Winter is often a great time to get some of your outdoor burning projects out of the way. Outdoor burning can be a great way to get rid of brush and other yard waste, unwanted paper (especially sensitive financial or medical documents), and certain burnable household wastes – as long as you do it safely and within the parameters of Larry Law. Here are our 4 top tips for outdoor burning in the wintertime:
1. Get all the required permits.
Each state, and often each county or municipality, will have its own regulations regarding winter burning. Note that regulations regarding winter burning are often different from those for the summer and fall seasons. Some states require you to get a permit and then call to confirm that conditions are safe on the day that you intend to burn. Know all the specifics for your area before you begin.
2. Set up safely.
For all backyard burning, we recommend using the DR BurnCage. The BurnCage not only makes burning easier and more efficient than an open flame or burn barrel, but it is also exponentially safer. All burning materials, ashes, sparks, and embers are contained in the rust-proof steel cage; it’s virtually impossible for the fire to spread.

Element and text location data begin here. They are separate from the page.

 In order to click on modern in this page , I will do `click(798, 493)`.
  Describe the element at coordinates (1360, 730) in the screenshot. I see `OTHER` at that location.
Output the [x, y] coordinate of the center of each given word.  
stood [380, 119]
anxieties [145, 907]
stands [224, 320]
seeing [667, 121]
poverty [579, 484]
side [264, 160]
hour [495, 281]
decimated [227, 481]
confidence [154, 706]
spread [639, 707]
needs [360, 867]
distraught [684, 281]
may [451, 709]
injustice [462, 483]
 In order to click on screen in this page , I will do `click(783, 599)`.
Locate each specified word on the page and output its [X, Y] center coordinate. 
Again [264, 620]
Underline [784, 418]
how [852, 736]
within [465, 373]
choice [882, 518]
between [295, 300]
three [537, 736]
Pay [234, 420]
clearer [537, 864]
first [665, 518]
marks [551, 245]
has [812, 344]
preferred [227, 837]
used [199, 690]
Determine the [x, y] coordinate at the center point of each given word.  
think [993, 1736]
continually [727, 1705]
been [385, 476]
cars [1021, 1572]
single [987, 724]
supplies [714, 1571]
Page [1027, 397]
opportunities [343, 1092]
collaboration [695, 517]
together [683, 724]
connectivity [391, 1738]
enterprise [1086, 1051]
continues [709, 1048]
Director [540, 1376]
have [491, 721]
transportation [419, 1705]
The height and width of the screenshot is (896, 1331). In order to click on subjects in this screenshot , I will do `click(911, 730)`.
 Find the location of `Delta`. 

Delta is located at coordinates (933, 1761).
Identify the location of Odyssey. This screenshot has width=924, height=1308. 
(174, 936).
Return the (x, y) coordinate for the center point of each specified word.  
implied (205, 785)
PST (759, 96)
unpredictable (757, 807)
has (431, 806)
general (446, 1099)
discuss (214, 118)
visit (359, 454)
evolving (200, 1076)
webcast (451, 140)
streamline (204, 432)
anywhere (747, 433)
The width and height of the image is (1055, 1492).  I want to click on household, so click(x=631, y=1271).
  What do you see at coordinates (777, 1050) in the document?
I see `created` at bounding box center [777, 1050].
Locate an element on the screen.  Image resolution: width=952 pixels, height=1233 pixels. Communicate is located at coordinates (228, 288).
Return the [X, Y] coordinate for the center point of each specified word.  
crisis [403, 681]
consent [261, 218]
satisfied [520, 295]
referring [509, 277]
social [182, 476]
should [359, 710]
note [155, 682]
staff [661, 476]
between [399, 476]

Plus, with temperatures of up to 1600° F, your burnables ignite and are reduced to ashes faster than you ever thought possible.
Clear a space roughly 40 ft. in diameter to set up your BurnCage. In the winter, you may be tempted to forgo some of the usual safety measures, because it would seem that there is less plant life that could pose a risk. But remember that winter is when plant life is at its driest and most flammable. Even though the BurnCage is a much safer option, you still want to protect yourself.
3. Only burn the safe stuff.
Backyard burning is great for dry, clean, non-toxic materials such as paper, cardboard, untreated wood, dry garden weeds, and leaves. Never burn things that you suspect could be toxic, such as painted wood, plastics, aerosol cans, or batteries.
4. Clean up properly.
After using your BurnCage, allow the metal to completely cool before disassembling it. This shouldn’t take too long in the winter. Then, dispose of the ashes as you would dispose of any other waste. We don’t recommend spreading the ashes in your garden unless you burned exclusively garden weeds and clean wood.